Willi Jäger (born 15 August 1940 in Kschellowitz, Bohemia) is a German mathematician.

== Education ==
He completed his PhD in 1966 at LMU Munich under the direction of Erhard Heinz.

== Career ==
From 1969 to 1970, Jäger was a visiting scientist at the Courant Institute in New York City. In 1970, he became professor of mathematics at the University of Münster and in 1974, he became professor of applied mathematics at Heidelberg University. In 1987, Jäger was founding member of the Interdisciplinary Center for Scientific Computing of Heidelberg University. He is a board member of the Mathematical Research Institute of Oberwolfach.

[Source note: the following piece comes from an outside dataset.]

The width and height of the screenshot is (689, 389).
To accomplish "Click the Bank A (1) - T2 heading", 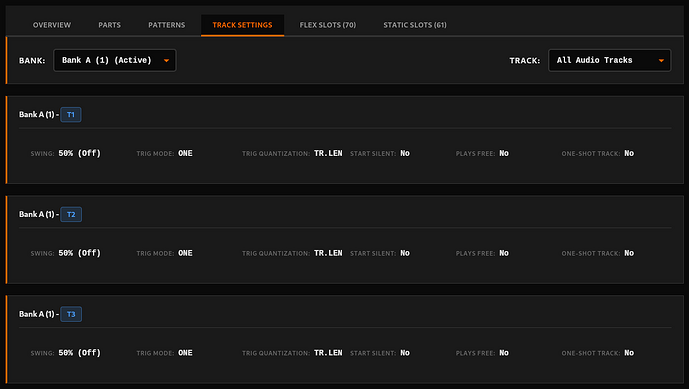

In addition to problems of scientific computing, including the effective use of computers for the mathematical modeling of complicated, mostly scientific problems, Jäger deals with problems of nonlinear differential equations, calculus of variations, branching processes, and the spectral theory of differential operators, mostly with a view to specific applications such as data visualization.

Jäger had more than 100 PhD students, including Florin Diacu, Bernold Fiedler, Stephan Luckhaus, Hubert Mara and Martin Vingron.

== Awards and honors ==
Thus far, he has been honoured with 2 honorary doctorates, several prizes and the Order of Merit of the Federal Republic of Germany. He gave a DMV Gauss Lecture in 2007.